[WORK ITEM] Which lines in the listing below contain the word "pixels"? Copy each one.

[RAW DATA]

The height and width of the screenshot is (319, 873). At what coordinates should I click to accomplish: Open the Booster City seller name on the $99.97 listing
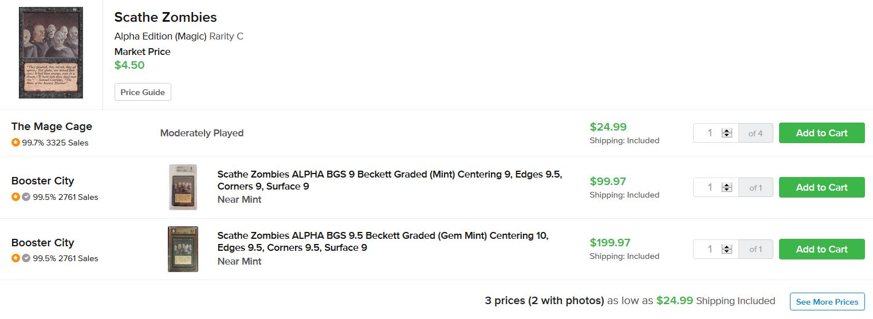click(43, 181)
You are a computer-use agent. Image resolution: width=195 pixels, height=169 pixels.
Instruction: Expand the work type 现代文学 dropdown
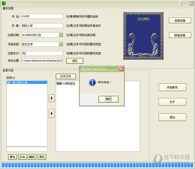pyautogui.click(x=61, y=44)
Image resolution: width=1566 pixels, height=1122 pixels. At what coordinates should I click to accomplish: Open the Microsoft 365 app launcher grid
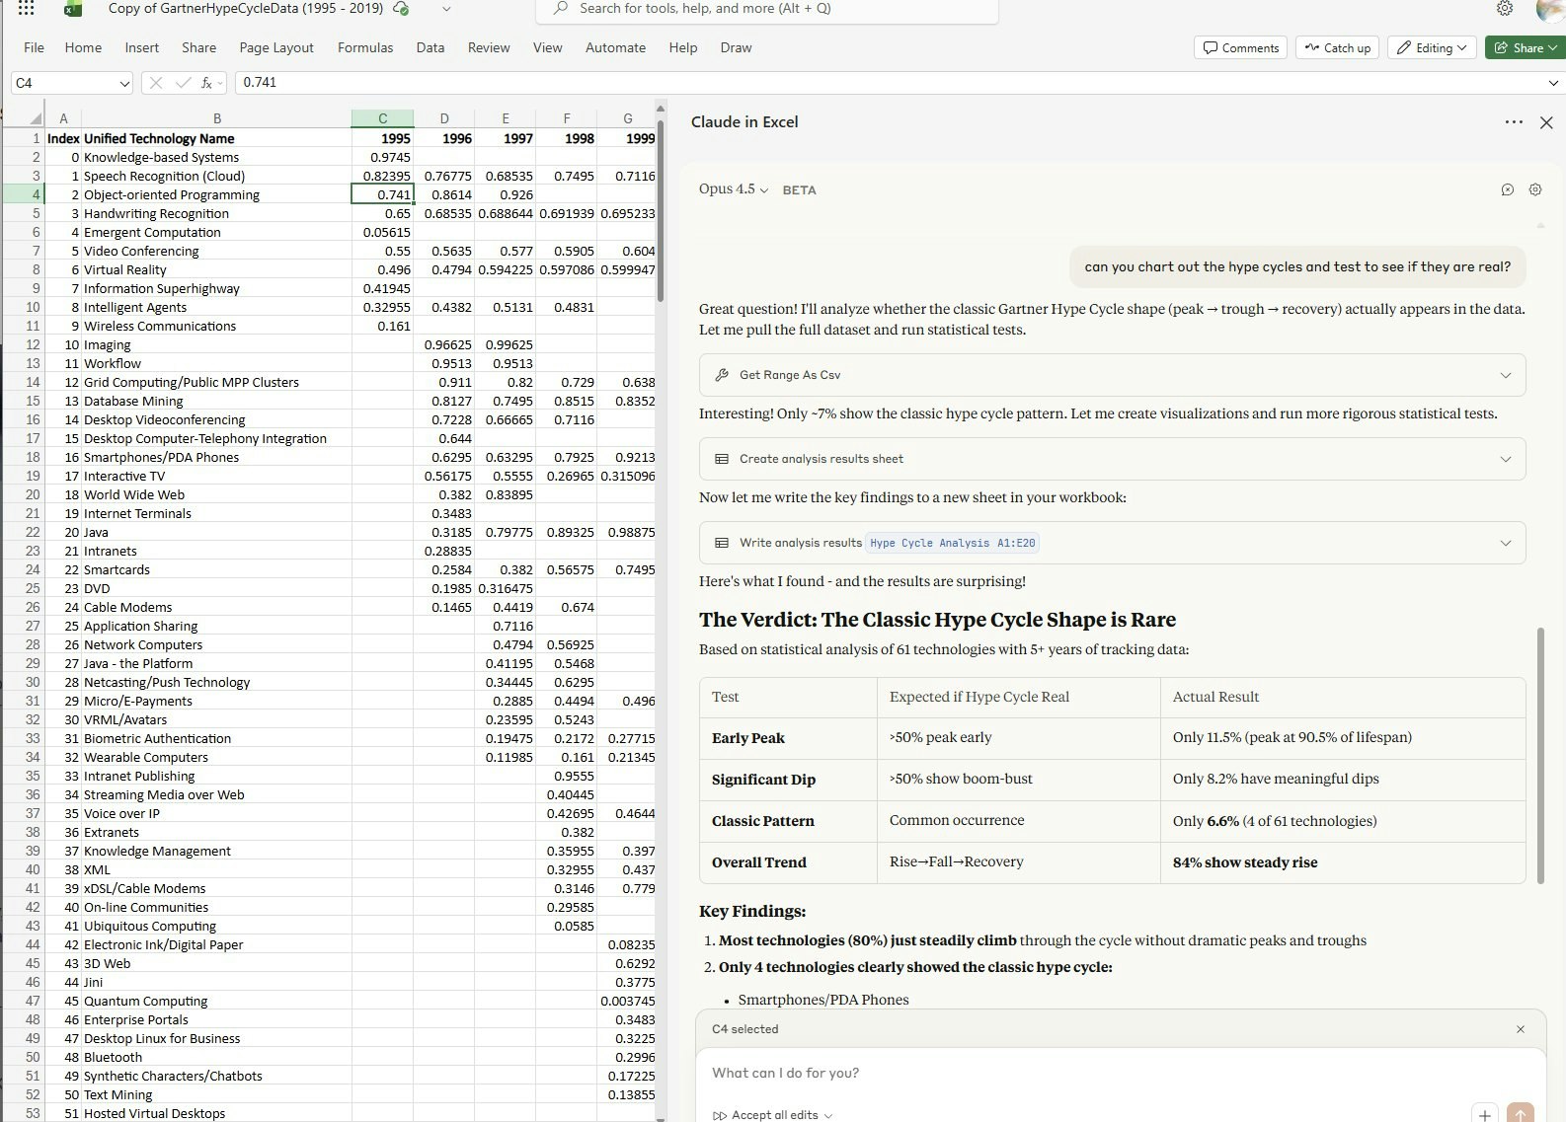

[ANSWER FOR THIS EXERCISE]
You are a computer-use agent. Image resolution: width=195 pixels, height=169 pixels.
Image resolution: width=1566 pixels, height=1122 pixels. At what coordinates should I click to accomplish: Open the Microsoft 365 app launcher grid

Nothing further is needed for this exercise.